Text excerpt

While I believe it's incomplete, it's definitely a keeper. Some of the stand out cuts are The Foulness, a cautionary tale about jockin your neighborhood thug, a DJ Clue assisted spit session with The Firm wrecking the Road To Riches beat as well as a few Stretch and Bobbito appearances. Listen for young Akinyele and Noreaga as well as Cormega making guest appearances. Be warned: It's copied from tapes (remember those things?) so the sound is pretty tinny on some tracks but it's worth it just to get a glimpse at one of the greatest MC's who was developing his style at an early stage in his career.

Nas: The Early Freestyle Collection

Thursday, November 22, 2007



Monday, November 19, 2007

Rappers Don't Dance...Anymore...

Kane, Scoob & Scrap, Heav & The Boyz, Chubb Rock and Hot Dog, remember when it was cool to know how to shake your ass? Not this forced, "how to" finger snapping, let's name a dance after food or a cartoon character garbage but that good old Kid n' Play kind of kick step shit. Call me nostalgic but damn, it seems like everything was better back then when dudes were worried about mackin' chicks and looking cool doing it than how many bodies they caught. Then again rappers don't dance anymore.

I remember back in high school when me and my boys would watch Video Music Box and try to catch all the steps and learn them before we went to the clubs or parties. From Redhead Kingpin's leg catching trick to anyone of MC Serch's nonsensical moves, we wanted to do that. We never thought dancing was corny or soft (...OK, Kid n' Play would present a strong argument to the contrary but y'all all loved House Party! DON'T FRONT!). LL danced in Jingling Baby and even when Kane did Arsenio Hall, we knew when he finished rhyming, he was gonna get busy with moves...and he did and everyone talked about it the next day.

Exercises to complete
1. In the hip-hop excerpt, why does the sound of the Nas freestyle collection come out tinny on some tracks?
2. According to the hip-hop excerpt, which artists make guest appearances on the Nas freestyle collection? List them all.

Data lines
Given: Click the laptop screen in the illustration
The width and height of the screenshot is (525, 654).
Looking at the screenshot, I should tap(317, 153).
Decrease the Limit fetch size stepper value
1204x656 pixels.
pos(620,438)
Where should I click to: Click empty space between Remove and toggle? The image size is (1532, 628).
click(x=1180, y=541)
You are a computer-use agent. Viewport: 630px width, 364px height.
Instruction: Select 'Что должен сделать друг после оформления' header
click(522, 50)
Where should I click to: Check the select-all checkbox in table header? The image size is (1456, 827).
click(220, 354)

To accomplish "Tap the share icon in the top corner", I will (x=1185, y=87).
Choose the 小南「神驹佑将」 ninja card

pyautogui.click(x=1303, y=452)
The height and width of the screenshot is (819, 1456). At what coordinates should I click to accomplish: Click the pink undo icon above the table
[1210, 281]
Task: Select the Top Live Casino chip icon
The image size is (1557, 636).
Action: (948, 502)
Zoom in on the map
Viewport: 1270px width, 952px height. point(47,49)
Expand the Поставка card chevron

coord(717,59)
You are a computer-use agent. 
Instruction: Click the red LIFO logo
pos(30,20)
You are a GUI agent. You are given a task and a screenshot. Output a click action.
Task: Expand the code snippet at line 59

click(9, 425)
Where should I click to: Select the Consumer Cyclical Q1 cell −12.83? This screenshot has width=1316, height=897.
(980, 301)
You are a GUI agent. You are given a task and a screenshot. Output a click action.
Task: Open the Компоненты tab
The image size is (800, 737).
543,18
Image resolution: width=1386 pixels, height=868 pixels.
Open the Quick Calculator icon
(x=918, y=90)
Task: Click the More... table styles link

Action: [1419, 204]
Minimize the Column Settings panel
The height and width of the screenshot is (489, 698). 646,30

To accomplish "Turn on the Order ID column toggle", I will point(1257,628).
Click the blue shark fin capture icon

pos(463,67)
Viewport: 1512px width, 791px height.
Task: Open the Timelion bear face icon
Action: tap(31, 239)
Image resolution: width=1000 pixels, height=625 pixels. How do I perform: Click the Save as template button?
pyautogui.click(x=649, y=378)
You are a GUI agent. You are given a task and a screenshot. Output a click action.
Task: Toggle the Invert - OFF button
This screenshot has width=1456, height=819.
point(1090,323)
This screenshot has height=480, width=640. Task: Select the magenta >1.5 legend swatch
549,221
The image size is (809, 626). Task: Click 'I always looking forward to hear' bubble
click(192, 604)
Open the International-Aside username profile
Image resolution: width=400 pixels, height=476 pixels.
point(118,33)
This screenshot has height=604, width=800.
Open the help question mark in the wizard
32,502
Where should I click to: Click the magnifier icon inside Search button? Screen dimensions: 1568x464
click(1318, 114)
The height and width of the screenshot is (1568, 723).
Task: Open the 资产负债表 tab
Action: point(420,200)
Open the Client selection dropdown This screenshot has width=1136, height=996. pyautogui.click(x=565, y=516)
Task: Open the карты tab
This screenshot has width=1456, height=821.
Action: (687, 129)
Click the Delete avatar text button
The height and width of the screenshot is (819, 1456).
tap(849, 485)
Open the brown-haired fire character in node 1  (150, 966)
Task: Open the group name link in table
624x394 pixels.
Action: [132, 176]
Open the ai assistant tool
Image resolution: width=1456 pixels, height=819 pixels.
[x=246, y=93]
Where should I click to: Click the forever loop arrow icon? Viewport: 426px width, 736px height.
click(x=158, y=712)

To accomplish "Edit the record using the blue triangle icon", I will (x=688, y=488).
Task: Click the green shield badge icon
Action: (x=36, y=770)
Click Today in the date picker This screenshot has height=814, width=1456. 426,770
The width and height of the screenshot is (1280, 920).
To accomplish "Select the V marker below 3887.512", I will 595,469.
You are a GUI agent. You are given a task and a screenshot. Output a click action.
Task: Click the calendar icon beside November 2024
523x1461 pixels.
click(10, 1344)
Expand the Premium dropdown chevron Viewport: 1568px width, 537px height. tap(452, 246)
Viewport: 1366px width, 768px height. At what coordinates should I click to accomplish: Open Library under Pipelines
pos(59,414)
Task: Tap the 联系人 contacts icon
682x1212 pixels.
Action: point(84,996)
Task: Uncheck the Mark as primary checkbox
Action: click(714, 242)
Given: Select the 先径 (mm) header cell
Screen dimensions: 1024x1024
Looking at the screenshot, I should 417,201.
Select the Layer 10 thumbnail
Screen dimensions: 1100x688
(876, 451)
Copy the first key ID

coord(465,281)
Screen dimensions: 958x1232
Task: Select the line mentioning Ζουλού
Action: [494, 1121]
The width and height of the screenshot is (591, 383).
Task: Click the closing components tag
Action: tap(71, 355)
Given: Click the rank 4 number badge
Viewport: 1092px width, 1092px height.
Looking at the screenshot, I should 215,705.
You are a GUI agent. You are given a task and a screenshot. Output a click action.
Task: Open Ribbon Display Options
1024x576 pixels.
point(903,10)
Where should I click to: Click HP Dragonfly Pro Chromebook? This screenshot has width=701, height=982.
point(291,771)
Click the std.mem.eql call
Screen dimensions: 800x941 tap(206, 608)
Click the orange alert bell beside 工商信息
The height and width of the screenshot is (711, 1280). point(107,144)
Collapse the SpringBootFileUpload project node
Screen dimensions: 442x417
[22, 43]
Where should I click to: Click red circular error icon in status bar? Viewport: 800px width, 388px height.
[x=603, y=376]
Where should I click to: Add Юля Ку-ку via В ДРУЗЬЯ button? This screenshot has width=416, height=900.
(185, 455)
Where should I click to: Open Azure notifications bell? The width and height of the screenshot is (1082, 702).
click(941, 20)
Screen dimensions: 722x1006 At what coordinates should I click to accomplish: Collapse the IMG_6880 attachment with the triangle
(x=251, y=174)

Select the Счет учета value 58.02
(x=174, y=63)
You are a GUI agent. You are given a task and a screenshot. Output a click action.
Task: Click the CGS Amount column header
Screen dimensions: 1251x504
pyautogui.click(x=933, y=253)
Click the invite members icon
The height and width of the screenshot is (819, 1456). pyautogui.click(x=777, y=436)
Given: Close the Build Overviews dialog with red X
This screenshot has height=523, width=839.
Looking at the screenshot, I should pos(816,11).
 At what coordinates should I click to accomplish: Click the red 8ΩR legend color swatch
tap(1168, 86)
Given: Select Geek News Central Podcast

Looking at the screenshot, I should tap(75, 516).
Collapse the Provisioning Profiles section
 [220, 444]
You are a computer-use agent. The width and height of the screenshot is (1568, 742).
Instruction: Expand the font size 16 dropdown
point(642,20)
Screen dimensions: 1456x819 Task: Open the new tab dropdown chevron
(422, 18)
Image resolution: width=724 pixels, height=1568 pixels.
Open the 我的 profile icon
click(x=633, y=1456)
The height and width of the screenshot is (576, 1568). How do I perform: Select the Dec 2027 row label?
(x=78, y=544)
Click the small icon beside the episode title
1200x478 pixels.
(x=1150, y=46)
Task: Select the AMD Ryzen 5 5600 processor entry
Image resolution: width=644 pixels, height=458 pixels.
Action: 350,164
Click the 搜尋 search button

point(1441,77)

Written responses
1. The tracks were copied from tapes.

2. Akinyele, Noreaga, Cormega